Dataset items:
- Opening Delimiter -
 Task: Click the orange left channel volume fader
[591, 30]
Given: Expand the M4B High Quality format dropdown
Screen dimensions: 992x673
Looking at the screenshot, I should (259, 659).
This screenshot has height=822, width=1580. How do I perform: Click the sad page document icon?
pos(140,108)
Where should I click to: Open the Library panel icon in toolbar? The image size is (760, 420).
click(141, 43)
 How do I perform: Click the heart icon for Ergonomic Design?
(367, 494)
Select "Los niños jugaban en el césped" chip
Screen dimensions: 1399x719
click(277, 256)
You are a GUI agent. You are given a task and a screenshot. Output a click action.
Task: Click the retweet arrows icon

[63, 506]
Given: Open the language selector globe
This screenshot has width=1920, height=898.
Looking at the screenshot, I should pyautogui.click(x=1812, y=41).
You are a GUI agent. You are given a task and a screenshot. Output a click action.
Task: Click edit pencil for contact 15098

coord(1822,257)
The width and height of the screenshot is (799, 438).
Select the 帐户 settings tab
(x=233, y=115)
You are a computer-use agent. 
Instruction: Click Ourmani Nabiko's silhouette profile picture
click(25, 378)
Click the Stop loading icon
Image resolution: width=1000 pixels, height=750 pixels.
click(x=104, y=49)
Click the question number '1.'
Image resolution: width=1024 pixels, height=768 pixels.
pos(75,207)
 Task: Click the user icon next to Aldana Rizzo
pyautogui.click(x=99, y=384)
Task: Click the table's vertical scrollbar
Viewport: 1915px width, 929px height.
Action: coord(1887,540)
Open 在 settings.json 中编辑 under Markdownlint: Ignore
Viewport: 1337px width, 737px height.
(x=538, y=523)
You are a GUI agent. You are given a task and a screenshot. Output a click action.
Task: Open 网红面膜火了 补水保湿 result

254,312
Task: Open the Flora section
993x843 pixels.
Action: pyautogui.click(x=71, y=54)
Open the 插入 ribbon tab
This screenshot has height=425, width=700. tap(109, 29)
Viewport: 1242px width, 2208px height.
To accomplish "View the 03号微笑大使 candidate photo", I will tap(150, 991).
- Closing Delimiter -
[Aim of the task] Once you have read the entries, write them all out again exactly.

[Exercise solution]
 Task: Click the orange left channel volume fader
[591, 30]
Given: Expand the M4B High Quality format dropdown
Screen dimensions: 992x673
Looking at the screenshot, I should (259, 659).
This screenshot has height=822, width=1580. How do I perform: Click the sad page document icon?
pos(140,108)
Where should I click to: Open the Library panel icon in toolbar? The image size is (760, 420).
click(141, 43)
 How do I perform: Click the heart icon for Ergonomic Design?
(367, 494)
Select "Los niños jugaban en el césped" chip
Screen dimensions: 1399x719
click(277, 256)
You are a GUI agent. You are given a task and a screenshot. Output a click action.
Task: Click the retweet arrows icon

[63, 506]
Given: Open the language selector globe
This screenshot has width=1920, height=898.
Looking at the screenshot, I should pyautogui.click(x=1812, y=41).
You are a GUI agent. You are given a task and a screenshot. Output a click action.
Task: Click edit pencil for contact 15098

coord(1822,257)
The width and height of the screenshot is (799, 438).
Select the 帐户 settings tab
(x=233, y=115)
You are a computer-use agent. 
Instruction: Click Ourmani Nabiko's silhouette profile picture
click(25, 378)
Click the Stop loading icon
Image resolution: width=1000 pixels, height=750 pixels.
click(x=104, y=49)
Click the question number '1.'
Image resolution: width=1024 pixels, height=768 pixels.
pos(75,207)
 Task: Click the user icon next to Aldana Rizzo
pyautogui.click(x=99, y=384)
Task: Click the table's vertical scrollbar
Viewport: 1915px width, 929px height.
Action: coord(1887,540)
Open 在 settings.json 中编辑 under Markdownlint: Ignore
Viewport: 1337px width, 737px height.
(x=538, y=523)
You are a GUI agent. You are given a task and a screenshot. Output a click action.
Task: Open 网红面膜火了 补水保湿 result

254,312
Task: Open the Flora section
993x843 pixels.
Action: pyautogui.click(x=71, y=54)
Open the 插入 ribbon tab
This screenshot has height=425, width=700. tap(109, 29)
Viewport: 1242px width, 2208px height.
To accomplish "View the 03号微笑大使 candidate photo", I will tap(150, 991).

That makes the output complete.